Re: Chrome experimental support for WebSockets over HTTP/2

On 03/12/2018 02:28 AM, Bence Béky wrote:
> Hi,
> 
> Thank you for feedback.
> 
> Chrome sends the port in the :authority header because the example 
> in https://tools.ietf.org/html/draft-ietf-httpbis-h2-websockets-00 
> Section 5.1 
> <https://tools.ietf.org/html/draft-ietf-httpbis-h2-websockets-00#section-5.1> 
> has the port number.  However, Section 4 
> <https://tools.ietf.org/html/draft-ietf-httpbis-h2-websockets-00#section-4> 
> defers to RFC7540 Section 8.1.2.3 
> <https://tools.ietf.org/html/rfc7540#section-8.1.2.3> concerning 
> :authority, which in turn defers to RFC3986 Section 3.2 
> <https://tools.ietf.org/html/rfc3986#section-3.2>, where Section 3.2.3 
> <https://tools.ietf.org/html/rfc3986#section-3.2.3> explicitly states 
> default port should be omitted.  So I'm happy to omit the default port 
> number.
> 
> I'll look into the CLOSE frames this coming week.

Please don't worry about that... I traced it to my not realizing 
END_STREAM flag when I send the last encapsulated ws frame is not 
enough, I have to also RST_STREAM.  Then as far as it goes, on my PC, 
the lws test server is working all on one socket :-)  Very nice.

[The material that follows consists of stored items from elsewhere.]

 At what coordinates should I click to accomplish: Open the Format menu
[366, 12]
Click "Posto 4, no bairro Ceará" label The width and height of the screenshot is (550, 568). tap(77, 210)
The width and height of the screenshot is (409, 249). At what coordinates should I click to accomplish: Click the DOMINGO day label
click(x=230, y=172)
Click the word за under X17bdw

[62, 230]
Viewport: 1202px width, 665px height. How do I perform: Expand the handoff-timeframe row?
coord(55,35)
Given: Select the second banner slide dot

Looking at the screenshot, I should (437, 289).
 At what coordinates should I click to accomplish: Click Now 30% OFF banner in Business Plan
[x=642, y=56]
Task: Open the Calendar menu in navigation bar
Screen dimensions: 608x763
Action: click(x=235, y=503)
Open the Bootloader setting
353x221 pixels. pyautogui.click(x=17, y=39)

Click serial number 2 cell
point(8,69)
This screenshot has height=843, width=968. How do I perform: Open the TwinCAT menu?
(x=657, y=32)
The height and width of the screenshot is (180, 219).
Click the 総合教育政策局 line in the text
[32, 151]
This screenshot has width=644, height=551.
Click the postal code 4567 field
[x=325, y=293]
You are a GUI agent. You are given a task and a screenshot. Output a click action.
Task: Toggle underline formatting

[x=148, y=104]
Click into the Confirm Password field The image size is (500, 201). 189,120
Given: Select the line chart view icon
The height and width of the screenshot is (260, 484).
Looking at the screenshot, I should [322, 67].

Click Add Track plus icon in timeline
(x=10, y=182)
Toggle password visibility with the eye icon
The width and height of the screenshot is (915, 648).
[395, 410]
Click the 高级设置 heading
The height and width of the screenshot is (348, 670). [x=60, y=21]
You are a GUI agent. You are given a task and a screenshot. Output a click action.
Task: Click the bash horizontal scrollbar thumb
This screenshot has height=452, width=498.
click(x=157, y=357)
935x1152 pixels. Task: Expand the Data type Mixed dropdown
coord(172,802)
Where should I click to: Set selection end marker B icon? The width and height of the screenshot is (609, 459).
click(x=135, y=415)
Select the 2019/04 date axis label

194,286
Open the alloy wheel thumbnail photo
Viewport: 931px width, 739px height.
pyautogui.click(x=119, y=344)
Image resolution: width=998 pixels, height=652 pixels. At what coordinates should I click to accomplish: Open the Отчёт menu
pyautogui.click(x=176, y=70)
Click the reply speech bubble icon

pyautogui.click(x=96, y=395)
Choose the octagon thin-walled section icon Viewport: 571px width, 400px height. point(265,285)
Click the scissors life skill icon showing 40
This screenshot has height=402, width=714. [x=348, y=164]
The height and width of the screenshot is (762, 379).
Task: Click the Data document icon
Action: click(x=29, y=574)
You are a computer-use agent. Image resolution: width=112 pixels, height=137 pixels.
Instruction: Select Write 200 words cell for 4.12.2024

However I met an instability in chrome canary.  If I either run my 
server under valgrind, or run it on ESP32, Chrome on Win 10 will crash, 
the whole app disappears.

An example of the crash is uploaded as crash id bdbb8e6f4d275a10.  I am 
not sure it has anything to do with the ws-over-h2 support though... if 
I dump my outgoing packets with and without valgrind, a) diffing them 
reveals no difference in what we send either way, and b) it changes the 
behaviour in chrome such that it reports "Failed to load resource: 
net::ERR_SPDY_PROTOCOL_ERROR" when the server is h2, not SPDY.  Removing 
the dumps makes Chrome die again, so some kind of race I guess.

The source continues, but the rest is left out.